Von Juni bis Oktober 2025 haben wir an der Max-Taut-Gesamtschule in Berlin-Lichtenberg das Projekt „Empowerment in der Schule“ durchgeführt, gefördert von der Berliner Landeszentrale für politische Bildung.
In enger Zusammenarbeit mit der schulinternen Arbeitsgemeinschaft Politische Bildung sowie unterstützt von der Schulleitung und der Schulsozialpädagogin entstand unter dem Motto „Jugend trifft Politik“ ein offener Raum, in dem Schülerinnen und Schüler politische Themen erkunden und ihre eigenen Anliegen einbringen konnten.

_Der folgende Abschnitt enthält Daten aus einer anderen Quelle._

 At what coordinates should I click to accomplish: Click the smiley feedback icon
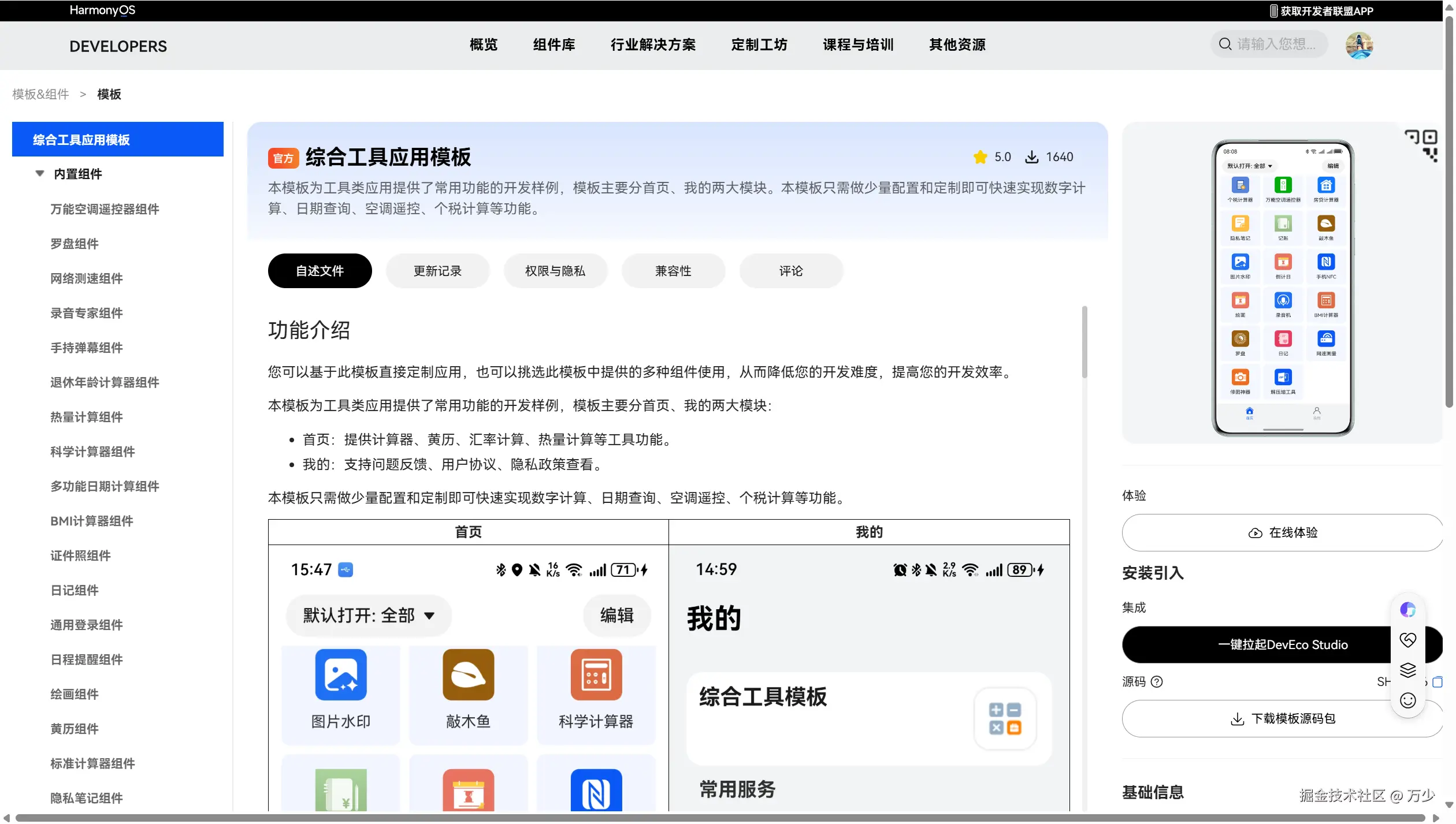point(1407,700)
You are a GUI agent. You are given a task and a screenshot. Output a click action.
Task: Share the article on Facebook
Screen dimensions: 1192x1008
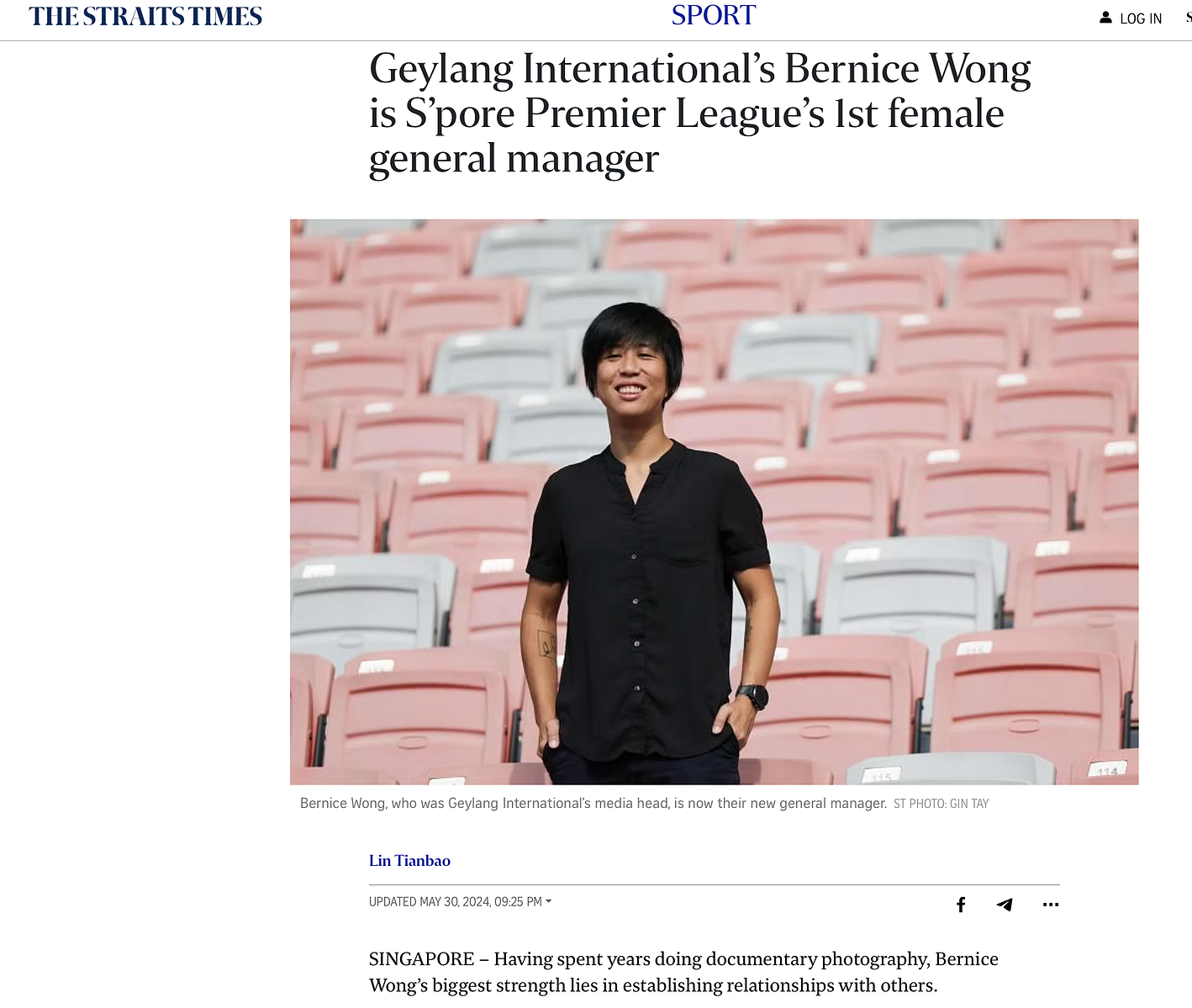click(x=961, y=905)
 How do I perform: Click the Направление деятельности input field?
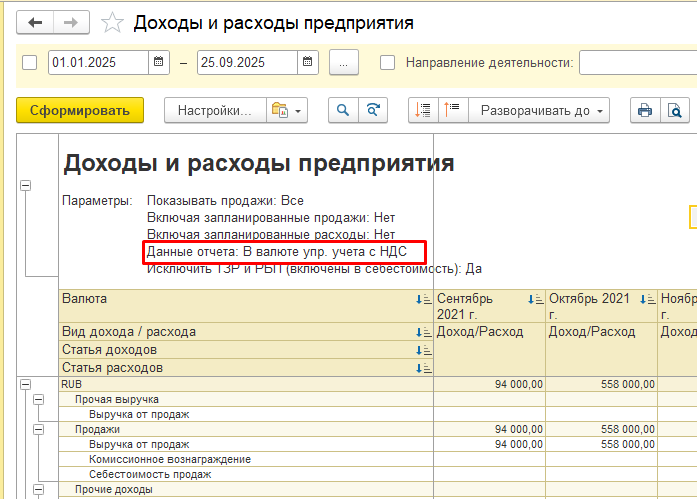(637, 63)
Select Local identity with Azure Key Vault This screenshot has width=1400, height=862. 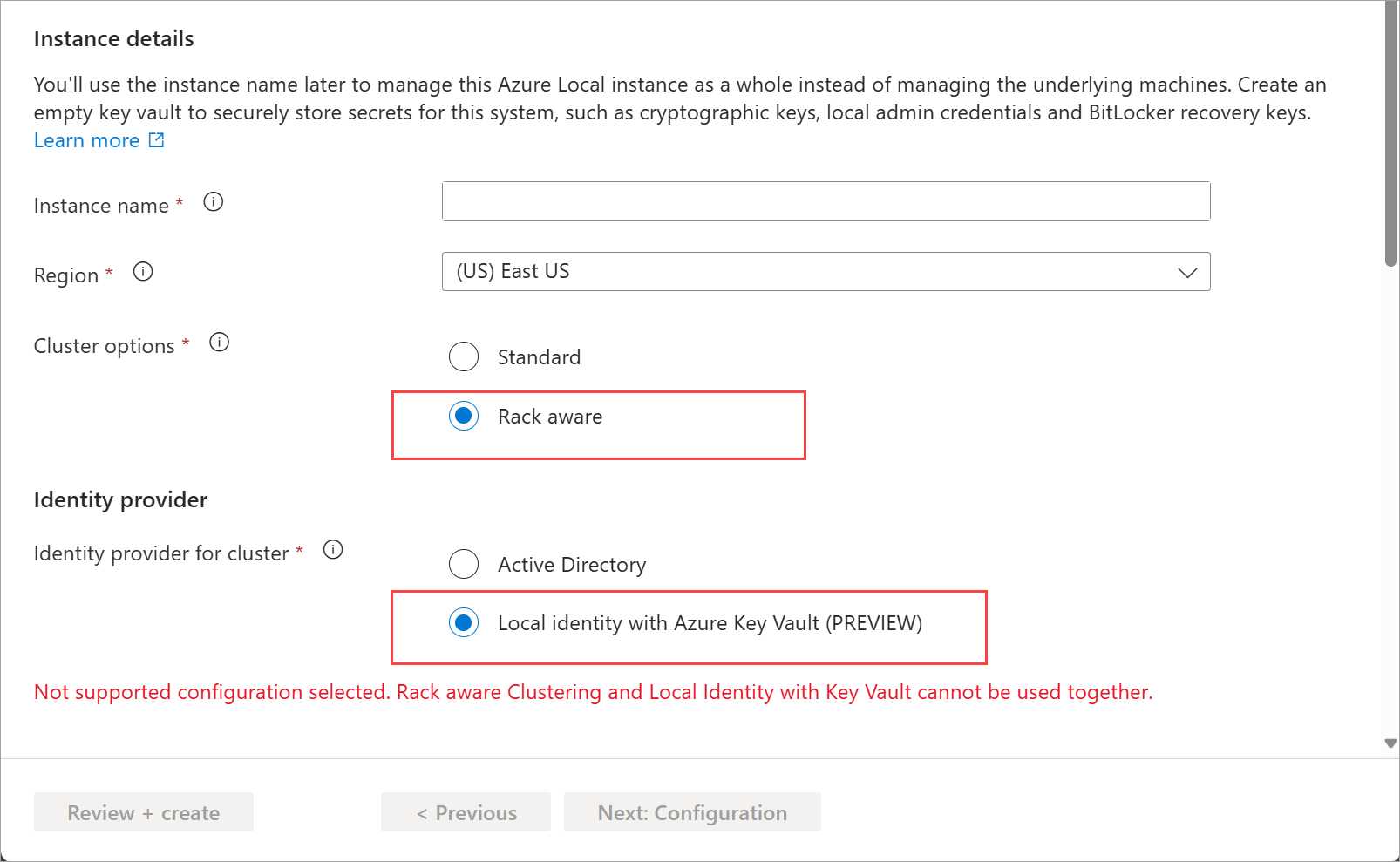point(464,623)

Ein besonderer Höhepunkt waren die Abschlussveranstaltungen, bei denen mit Elif Eralp (Mitglied des Abgeordnetenhauses, Die Linke) und Lilia Usik (MdA, CDU) zwei Berliner Landespolitikerinnen als Gesprächspartnerinnen gewonnen werden konnten.
Das Projekt verfolgte das Ziel, Jugendliche zu einem selbstbestimmten und reflektierten Umgang mit politischen Fragestellungen zu befähigen und ihre Selbstwirksamkeit als demokratische Akteure zu stärken.
Statt vorgegebener Inhalte orientierte sich das Team an den Interessen der Teilnehmenden und gestaltete die Workshops gemeinsam mit ihnen.
So konnten die Schülerinnen und Schüler eigene Standpunkte zu komplexen politischen Themen entwickeln und erfahren, dass ihre Perspektiven gehört und ernst genommen werden.

Das Projekt gliederte sich in zwei Workshop-Phasen:
- Zunächst traf sich die Willkommensklasse
- Anschließend der Politik-Leistungskurs
In moderierten Sitzungen setzten sich die Jugendlichen regelmäßig mit ihren gewählten Themen auseinander. Die Gestaltung blieb bewusst flexibel, um auf aktuelle Entwicklungen innerhalb der Gruppen reagieren zu können.
Eine vielfältige Methodenpalette – von Theaterübungen und Gruppendiskussionen über biografische Reflexionen bis hin zu kreativen Collagen – eröffnete unterschiedliche Zugänge und bezog alle Teilnehmenden aktiv ein.
Jede Workshop-Reihe fand ihren Abschluss in einer besonderen Runde, in der die Jugendlichen ihre Ergebnisse präsentierten und direkt mit einer eingeladenen Politikerin ins Gespräch kamen.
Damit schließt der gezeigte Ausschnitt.